Hoy se celebra el día de la publicidad y os dejo como regalo, la opinión que tengo de la mayor parte de ella en mi libro Instituto Tavistock.

EL MUNDO DE LA PUBLICIDAD
La televisión es el medio más eficaz de aplicar lavado de cerebro, pero no el único. La avenida Madison de Nueva York, epicentro de la publicidad, también ha aportado su granito de arena, y por extensión el «culto a los famosos» contribuye a difundir ampliamente lo que Tavistock quería que creyéramos. En los años veinte, Edward Bernays convirtió la propaganda de tiempo de paz en relaciones públicas. Las relaciones públicas crearon la sociedad de consumo, que, según se decía, iba a ser la guinda de la tarta del capitalismo de libre mercado, con la introducción de los patrocinios de famosos y la colocación de productos. Las relaciones públicas consolidaron las teorías de la psicología de masas y los planes que tenían las empresas y los políticos de influir en las creencias del ciudadano medio apelando, por encima del intelecto, directamente a las emociones y a los instintos.

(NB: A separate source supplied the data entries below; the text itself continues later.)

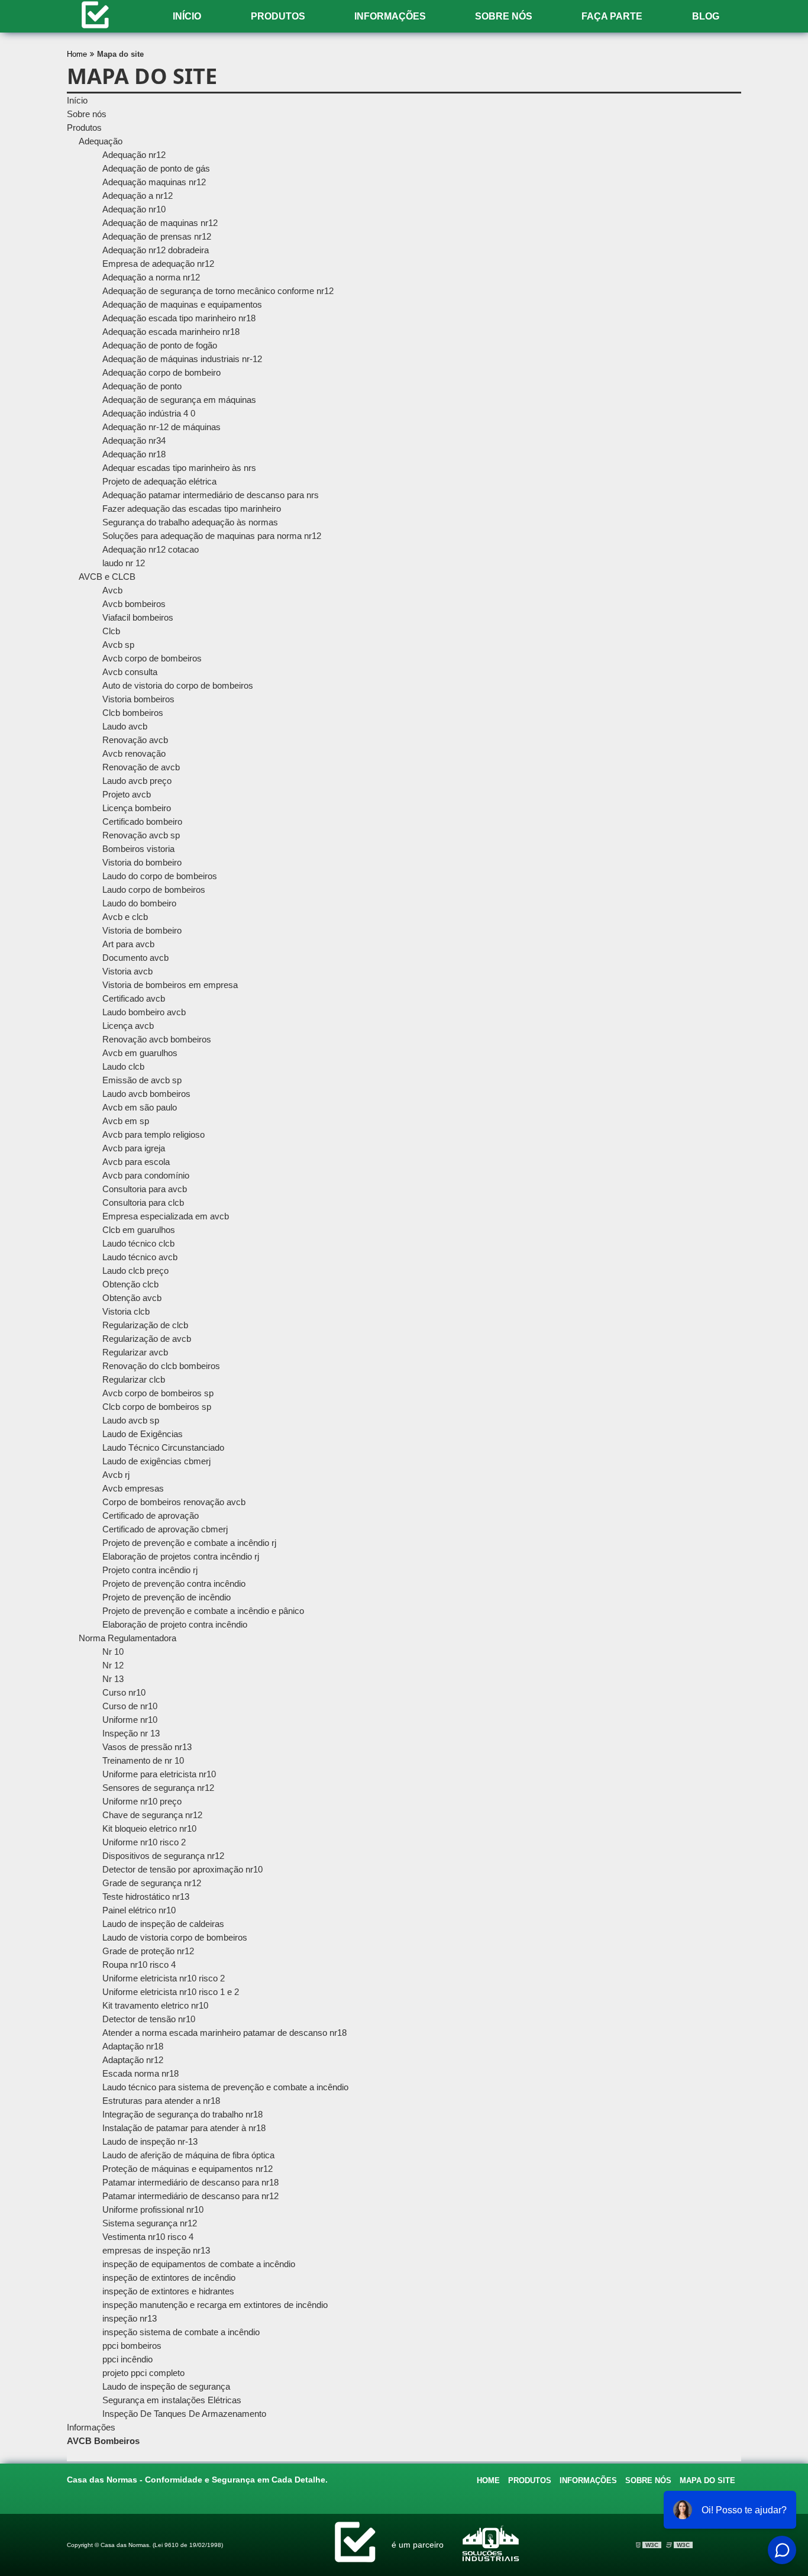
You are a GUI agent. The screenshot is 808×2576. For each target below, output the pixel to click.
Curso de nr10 (129, 1706)
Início (187, 16)
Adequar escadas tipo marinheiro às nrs (179, 468)
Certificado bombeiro (142, 821)
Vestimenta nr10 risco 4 (147, 2237)
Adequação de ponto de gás (156, 168)
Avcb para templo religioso (153, 1134)
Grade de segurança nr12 (151, 1883)
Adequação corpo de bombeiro (161, 372)
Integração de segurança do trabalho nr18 (182, 2114)
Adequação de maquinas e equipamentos (182, 304)
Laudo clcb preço (135, 1271)
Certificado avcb (133, 998)
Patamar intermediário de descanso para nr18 (190, 2182)
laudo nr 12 (123, 563)
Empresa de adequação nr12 (158, 264)
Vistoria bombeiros (138, 699)
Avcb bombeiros (134, 604)
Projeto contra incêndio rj (150, 1570)
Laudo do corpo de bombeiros (159, 876)
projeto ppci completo (143, 2373)
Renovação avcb (135, 740)
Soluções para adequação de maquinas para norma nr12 (211, 536)
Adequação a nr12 (137, 196)
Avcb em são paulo (139, 1107)
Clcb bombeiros (132, 713)
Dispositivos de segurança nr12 (163, 1856)
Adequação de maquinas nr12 (160, 223)
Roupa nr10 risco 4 (139, 1965)
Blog (705, 16)
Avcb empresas (133, 1488)
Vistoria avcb (127, 971)
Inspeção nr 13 (131, 1733)
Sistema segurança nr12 (149, 2223)
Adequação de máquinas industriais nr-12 (182, 359)
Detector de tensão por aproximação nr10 (182, 1869)
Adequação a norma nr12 (151, 277)
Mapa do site (707, 2480)
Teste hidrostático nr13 (145, 1896)
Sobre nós (503, 16)
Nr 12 (113, 1665)
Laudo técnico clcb (138, 1243)
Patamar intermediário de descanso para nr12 (190, 2196)
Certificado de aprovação (150, 1515)
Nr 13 (113, 1679)
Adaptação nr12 (132, 2060)
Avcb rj (116, 1475)
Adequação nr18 (134, 454)
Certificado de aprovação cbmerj (165, 1529)
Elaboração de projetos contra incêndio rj (180, 1556)
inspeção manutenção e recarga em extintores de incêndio (215, 2305)
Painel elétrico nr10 (139, 1910)
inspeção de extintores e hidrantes (168, 2291)
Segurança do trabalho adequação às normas (190, 522)
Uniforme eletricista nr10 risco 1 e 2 (170, 1992)
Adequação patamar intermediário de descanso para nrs (210, 495)
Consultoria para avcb (144, 1189)
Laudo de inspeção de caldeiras (163, 1924)
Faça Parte (611, 16)
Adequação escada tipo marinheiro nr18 (179, 318)
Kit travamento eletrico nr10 (155, 2005)
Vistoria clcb (126, 1311)
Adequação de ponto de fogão (159, 345)
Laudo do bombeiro (139, 903)
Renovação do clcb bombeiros (161, 1366)
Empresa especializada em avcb (165, 1216)
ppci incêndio (127, 2359)
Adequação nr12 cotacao (150, 549)
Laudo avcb (124, 726)
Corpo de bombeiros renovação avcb (173, 1502)
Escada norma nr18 (140, 2073)
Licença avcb (128, 1026)
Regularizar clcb (133, 1379)
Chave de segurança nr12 (152, 1815)
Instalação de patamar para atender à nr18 (184, 2128)
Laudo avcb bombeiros (146, 1094)
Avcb (112, 590)
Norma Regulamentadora (127, 1638)
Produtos (278, 16)
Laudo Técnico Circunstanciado (163, 1447)
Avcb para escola (136, 1162)
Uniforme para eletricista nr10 (159, 1774)
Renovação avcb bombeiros (156, 1039)
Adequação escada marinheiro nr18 (171, 332)
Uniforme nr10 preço (142, 1801)
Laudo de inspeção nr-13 (150, 2141)
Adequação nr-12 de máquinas (161, 427)
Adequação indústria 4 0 (148, 413)
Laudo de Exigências (142, 1434)
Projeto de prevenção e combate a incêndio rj (189, 1543)
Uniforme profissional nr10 (152, 2209)
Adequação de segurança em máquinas (179, 400)
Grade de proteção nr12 (148, 1951)
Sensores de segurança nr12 (158, 1788)
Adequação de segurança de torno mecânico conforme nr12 (218, 291)
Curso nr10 (124, 1692)
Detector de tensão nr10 (148, 2019)
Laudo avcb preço (137, 781)
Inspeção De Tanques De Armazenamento (184, 2414)
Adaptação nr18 (132, 2046)
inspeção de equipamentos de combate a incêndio (198, 2264)
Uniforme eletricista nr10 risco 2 (163, 1978)
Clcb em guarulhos (138, 1230)
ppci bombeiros (131, 2346)
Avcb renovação (134, 753)
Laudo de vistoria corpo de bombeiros (174, 1937)
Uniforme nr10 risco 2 (144, 1842)
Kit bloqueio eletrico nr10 (149, 1828)
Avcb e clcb (125, 917)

«La gente ya lleva más de cincuenta y cinco años viendo anuncios publicitarios que, mediante un inteligente uso de imágenes y de música, intentan manipular los impulsos subconscientes y los instintos para vender productos. La mayoría dura menos de un minuto, pero contienen numerosas imágenes y a menudo una música repetitiva y pegadiza.»[77] Es una fórmula sencilla. Si usted es una persona joven de la cultura occidental, la publicidad satisface las necesidades informativas que tiene usted respecto de hacerse mayor y vivir la vida. Si lo analiza, verá que, en lo que se refiere al estímulo emocional y no racional, prácticamente no hay diferencia entre ver series de televisión y ver publicidad en la televisión. Las dos cosas venden un punto de vista. Sin charlas, sin clases. Sin decirnos esto es lo correcto y esto es lo incorrecto. Se limitan a expresar, a través de las experiencias ajenas, cómo es o cómo puede ser la vida para el grupo de población al que va dirigido. Es muy posmoderno y muy engañoso. La realidad funciona, porque, como tal, puede ser orquestada y manipulada.
Uno de esos puntos de vista puede ser, fácilmente, la nostalgia. La nostalgia, como en Cuéntame cómo pasó, es una cosa interesante, actúa como un pasado común que une a las personas que pertenecen a esa época o a esa generación en particular. Si se utiliza correctamente, también puede resultar muy práctica para manipular a la gente. Esto los publicistas lo descubrieron hace mucho, y puede que sea ésa una de las razones de que en estos diez años hayan vuelto a estar de actualidad determinadas modas y tendencias de las tres últimas décadas.
A juzgar por lo que aparece en la publicidad hoy en día, puedo deducir que hay personas creativas, que poseen recursos y carecen de escrúpulos, intentando constantemente descubrir qué cosas valora más la gente, para a continuación buscar la manera de vincular su producto a las estrellas.